The Jan. 2 budget deal — which delayed mandatory federal spending cuts until March 1 — will boost the Pentagon's 2013 coffers by $12 billion.

The law, known as the American Taxpayer Relief Act of 2012, also is creating an accounting ordeal for the Defense Department, and could set off a chaotic chain of fiscal events that would force the Pentagon to furlough its entire civilian workforce for a whole month, and cancel or renegotiate thousands of contracts, says Todd Harrison, senior analyst at the Center for Strategic and Budgetary Assessments, a nonpartisan think tank in Washington, D.C.

The legislation changed the calculation for how the automatic "sequester" would affect the Defense Department and how the cuts would be enforced in fiscal year 2013. Under the original sequester that would have gone into effect Jan. 2, the Pentagon's fiscal year 2013 budget would have been cut from $525.4 billion to $470.9 billion.
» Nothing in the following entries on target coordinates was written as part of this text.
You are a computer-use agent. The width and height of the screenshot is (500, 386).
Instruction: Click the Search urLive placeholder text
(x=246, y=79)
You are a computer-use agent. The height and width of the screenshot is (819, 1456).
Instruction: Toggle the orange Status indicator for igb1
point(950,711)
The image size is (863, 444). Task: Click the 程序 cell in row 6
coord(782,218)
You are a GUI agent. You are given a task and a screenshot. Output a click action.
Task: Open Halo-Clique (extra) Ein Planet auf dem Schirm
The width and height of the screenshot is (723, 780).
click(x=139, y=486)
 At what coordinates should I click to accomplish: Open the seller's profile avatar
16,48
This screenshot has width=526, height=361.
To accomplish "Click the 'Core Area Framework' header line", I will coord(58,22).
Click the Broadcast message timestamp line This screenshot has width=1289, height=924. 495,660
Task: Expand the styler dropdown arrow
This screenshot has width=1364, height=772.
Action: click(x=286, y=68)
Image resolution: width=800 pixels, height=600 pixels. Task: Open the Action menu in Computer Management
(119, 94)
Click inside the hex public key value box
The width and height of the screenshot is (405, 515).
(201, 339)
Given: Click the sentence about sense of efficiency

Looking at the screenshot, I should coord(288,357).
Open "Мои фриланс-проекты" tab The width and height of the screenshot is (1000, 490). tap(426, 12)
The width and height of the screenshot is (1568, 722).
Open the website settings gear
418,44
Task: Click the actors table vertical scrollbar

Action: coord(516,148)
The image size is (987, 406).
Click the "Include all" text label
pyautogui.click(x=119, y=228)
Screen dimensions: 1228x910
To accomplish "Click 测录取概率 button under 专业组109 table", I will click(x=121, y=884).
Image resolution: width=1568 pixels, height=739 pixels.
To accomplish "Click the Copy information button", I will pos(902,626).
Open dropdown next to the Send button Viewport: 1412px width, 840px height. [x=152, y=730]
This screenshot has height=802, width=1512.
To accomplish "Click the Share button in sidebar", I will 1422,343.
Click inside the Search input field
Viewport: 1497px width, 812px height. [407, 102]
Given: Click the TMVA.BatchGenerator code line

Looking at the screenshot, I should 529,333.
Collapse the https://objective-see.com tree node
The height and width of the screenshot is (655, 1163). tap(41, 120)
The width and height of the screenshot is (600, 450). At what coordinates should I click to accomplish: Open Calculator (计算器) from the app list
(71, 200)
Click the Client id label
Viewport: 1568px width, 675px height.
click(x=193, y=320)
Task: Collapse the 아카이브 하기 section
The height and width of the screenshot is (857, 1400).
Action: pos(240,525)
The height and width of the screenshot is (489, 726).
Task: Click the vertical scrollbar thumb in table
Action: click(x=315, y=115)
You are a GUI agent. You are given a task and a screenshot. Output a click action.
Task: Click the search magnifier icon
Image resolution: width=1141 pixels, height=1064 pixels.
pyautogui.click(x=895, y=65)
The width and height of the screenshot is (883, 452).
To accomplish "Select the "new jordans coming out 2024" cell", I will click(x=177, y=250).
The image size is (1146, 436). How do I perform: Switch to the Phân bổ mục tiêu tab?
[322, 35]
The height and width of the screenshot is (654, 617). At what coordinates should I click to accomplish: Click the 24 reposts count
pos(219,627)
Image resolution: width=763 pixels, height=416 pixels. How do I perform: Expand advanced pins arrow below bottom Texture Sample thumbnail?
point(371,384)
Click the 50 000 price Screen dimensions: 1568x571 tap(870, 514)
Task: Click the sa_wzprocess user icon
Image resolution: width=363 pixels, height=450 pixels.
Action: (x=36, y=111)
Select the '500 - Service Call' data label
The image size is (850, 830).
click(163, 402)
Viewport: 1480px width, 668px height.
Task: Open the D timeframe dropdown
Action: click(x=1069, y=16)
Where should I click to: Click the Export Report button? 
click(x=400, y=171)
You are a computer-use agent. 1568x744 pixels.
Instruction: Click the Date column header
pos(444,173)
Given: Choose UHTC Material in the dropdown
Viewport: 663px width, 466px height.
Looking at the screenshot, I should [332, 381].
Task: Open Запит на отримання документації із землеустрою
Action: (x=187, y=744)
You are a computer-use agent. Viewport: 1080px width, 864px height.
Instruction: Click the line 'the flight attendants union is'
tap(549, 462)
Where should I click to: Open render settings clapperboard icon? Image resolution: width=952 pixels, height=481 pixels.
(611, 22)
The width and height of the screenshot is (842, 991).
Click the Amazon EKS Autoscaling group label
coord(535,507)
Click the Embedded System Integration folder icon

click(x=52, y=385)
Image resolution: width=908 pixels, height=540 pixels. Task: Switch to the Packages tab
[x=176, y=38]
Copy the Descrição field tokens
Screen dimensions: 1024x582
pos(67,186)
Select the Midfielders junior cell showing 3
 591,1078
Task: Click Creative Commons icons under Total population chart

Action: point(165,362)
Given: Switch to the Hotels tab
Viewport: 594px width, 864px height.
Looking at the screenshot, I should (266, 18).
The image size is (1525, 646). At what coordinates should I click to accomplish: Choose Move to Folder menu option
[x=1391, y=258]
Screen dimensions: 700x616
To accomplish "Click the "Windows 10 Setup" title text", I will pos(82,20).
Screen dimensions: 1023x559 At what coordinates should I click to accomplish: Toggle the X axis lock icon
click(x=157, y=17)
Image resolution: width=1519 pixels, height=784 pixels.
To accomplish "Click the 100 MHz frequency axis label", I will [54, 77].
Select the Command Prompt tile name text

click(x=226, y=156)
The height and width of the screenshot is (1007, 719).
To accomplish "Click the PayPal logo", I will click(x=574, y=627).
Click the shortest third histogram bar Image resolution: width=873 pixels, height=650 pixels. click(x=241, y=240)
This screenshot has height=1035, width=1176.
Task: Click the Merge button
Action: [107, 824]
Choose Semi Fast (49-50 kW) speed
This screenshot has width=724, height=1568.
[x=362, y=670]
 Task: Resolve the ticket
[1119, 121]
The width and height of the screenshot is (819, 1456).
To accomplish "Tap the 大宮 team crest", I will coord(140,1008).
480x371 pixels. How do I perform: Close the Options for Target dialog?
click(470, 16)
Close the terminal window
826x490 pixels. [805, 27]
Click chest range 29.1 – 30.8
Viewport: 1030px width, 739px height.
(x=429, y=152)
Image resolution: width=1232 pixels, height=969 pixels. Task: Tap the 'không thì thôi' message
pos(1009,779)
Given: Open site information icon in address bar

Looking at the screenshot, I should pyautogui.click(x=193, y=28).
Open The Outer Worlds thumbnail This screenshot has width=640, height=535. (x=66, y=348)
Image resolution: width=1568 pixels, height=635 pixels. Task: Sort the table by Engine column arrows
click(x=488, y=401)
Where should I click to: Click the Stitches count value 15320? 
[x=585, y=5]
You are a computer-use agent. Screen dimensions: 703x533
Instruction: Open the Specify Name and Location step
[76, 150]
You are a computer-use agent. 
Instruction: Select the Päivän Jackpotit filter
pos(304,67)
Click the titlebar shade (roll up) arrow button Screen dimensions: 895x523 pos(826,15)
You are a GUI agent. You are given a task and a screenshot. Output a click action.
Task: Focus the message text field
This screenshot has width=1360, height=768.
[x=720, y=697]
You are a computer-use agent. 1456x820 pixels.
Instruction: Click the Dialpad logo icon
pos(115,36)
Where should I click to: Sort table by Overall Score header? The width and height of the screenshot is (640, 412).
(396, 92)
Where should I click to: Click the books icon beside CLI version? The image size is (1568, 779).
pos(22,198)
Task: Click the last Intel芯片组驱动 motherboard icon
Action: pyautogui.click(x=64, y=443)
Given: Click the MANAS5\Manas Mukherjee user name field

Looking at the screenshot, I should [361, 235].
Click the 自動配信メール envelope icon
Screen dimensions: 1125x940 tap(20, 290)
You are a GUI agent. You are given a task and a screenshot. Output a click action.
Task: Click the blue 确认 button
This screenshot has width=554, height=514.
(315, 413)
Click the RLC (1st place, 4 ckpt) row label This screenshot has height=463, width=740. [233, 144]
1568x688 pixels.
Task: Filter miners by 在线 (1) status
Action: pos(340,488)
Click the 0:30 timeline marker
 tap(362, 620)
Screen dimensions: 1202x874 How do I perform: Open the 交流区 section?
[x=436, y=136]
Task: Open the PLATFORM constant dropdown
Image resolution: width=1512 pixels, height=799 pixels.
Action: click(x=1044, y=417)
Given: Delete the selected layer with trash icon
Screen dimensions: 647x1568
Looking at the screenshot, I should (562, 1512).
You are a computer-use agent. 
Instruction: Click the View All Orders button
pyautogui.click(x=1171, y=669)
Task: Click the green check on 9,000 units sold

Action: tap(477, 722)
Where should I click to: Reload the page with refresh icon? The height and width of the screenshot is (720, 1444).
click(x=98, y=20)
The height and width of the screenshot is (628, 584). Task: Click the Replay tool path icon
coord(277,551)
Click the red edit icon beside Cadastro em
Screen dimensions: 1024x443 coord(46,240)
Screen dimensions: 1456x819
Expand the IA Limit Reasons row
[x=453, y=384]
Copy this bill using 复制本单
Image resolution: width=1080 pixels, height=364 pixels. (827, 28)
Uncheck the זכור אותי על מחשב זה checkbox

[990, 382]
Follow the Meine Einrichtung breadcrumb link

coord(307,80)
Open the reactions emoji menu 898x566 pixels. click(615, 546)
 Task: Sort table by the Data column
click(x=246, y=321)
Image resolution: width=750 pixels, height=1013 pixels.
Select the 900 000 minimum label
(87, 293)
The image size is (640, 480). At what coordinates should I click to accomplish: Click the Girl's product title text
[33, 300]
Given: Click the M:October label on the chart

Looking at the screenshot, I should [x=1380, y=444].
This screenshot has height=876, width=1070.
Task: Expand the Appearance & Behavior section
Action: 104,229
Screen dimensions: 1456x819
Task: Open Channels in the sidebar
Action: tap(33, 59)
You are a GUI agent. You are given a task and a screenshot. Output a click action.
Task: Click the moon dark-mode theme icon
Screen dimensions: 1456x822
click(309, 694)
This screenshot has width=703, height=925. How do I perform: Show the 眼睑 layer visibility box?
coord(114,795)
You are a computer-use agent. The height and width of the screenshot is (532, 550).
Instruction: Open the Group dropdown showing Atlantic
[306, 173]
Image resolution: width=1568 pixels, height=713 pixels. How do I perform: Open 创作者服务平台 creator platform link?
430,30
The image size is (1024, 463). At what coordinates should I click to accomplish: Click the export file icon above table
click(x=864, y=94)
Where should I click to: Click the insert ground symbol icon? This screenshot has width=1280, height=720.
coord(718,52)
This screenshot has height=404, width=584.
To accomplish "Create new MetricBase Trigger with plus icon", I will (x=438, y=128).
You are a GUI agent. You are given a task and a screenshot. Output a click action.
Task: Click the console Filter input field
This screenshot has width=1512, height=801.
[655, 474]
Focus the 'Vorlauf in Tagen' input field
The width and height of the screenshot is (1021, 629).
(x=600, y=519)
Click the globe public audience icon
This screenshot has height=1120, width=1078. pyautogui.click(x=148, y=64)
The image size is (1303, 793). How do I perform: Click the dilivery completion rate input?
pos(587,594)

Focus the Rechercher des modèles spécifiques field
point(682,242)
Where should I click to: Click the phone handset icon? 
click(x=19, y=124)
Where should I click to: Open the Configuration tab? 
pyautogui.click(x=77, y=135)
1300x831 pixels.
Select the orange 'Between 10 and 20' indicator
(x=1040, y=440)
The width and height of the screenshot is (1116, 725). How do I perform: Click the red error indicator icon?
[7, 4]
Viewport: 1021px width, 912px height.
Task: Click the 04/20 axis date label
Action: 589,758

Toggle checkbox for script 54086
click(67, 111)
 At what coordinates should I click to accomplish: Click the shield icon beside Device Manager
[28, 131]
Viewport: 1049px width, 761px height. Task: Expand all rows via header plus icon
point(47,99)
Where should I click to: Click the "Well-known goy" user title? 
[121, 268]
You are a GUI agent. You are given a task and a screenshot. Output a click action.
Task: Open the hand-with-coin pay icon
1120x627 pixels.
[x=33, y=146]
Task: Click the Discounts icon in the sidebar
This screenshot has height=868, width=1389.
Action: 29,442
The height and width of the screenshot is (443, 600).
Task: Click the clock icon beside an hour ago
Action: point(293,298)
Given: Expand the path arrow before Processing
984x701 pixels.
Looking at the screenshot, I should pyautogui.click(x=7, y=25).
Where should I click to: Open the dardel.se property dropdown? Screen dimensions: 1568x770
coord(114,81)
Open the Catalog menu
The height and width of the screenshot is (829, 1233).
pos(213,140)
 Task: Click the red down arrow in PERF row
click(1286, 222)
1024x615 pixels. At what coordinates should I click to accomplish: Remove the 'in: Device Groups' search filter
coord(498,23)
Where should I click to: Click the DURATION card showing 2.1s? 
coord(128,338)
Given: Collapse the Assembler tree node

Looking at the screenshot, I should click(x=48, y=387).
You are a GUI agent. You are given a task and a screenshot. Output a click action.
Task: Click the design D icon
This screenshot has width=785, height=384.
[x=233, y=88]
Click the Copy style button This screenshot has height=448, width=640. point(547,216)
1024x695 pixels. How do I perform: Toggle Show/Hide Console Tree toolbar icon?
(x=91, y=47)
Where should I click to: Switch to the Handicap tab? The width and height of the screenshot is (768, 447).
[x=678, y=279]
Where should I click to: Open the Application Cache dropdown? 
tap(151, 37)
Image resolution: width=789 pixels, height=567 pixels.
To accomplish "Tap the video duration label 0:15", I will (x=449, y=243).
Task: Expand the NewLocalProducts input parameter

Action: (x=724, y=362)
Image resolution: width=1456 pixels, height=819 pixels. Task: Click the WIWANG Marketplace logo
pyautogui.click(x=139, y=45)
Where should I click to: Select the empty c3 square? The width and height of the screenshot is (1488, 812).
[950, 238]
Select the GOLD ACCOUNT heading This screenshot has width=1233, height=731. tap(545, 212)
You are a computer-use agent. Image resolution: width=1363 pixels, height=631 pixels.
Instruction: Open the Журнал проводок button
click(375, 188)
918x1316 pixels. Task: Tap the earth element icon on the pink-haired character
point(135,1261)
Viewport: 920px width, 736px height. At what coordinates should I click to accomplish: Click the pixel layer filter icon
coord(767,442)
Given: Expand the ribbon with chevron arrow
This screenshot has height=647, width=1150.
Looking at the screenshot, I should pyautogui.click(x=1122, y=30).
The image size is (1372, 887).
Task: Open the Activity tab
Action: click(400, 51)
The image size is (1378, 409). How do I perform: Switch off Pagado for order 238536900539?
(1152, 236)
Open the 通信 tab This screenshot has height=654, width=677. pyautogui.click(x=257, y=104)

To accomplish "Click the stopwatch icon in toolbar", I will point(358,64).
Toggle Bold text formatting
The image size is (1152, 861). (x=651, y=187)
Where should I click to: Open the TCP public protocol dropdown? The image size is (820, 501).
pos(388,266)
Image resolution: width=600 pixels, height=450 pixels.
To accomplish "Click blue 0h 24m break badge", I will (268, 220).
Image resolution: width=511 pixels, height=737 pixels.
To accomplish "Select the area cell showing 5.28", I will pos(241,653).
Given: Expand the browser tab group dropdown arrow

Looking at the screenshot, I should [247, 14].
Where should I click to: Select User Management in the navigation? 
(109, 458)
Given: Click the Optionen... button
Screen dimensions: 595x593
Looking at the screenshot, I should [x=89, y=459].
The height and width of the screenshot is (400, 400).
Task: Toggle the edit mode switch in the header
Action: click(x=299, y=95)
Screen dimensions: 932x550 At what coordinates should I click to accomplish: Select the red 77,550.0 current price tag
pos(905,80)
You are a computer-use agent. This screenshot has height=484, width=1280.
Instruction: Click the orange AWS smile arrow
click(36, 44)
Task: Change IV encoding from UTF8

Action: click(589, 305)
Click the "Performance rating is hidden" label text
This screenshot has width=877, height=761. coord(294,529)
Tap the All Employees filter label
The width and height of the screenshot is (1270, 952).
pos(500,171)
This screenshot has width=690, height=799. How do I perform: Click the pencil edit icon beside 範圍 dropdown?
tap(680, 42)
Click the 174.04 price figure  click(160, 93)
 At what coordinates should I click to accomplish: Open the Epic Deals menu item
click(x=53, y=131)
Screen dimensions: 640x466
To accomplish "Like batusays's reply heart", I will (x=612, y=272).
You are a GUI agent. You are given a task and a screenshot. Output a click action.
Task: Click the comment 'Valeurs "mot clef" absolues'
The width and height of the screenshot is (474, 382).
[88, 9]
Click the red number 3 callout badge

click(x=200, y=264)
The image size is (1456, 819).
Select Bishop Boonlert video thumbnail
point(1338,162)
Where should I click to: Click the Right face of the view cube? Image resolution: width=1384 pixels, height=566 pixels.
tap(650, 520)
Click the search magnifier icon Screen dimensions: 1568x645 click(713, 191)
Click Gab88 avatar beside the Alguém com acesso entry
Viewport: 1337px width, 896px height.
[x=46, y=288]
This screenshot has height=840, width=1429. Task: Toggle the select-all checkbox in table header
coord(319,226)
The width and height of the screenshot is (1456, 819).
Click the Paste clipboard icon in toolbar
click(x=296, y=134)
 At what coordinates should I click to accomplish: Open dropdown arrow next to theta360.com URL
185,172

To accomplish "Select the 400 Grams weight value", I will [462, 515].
Under the new measure, 2013 funding would be raised to $485.7 billion, according to CSBA’s analysis.

The Pentagon thus could end up with a 2013 budget that is $8 billion higher — in inflation-adjusted dollars — than it was in 2007. Under the previous sequester, defense spending would have dropped to the 2006 level, Harrison said Jan. 9 at a CSBA news conference.

The Jan. 2 law gives the Pentagon an additional $12 billion in fiscal year 2013 — a reprieve that is roughly in proportion to the two-month delay, says Harrison. Instead of cutting $54.7 billion over the remaining nine months of the fiscal year, $42.7 billion will be cut over seven months.

But the law did not alter the way the cuts must be administered. It still requires a uniform percentage reduction across all accounts, except military payroll. The original sequester, Harrison concludes, would have trimmed spending by 11.5 percent cross all applicable accounts. Under the amended law, the reduction is 8.8 percent.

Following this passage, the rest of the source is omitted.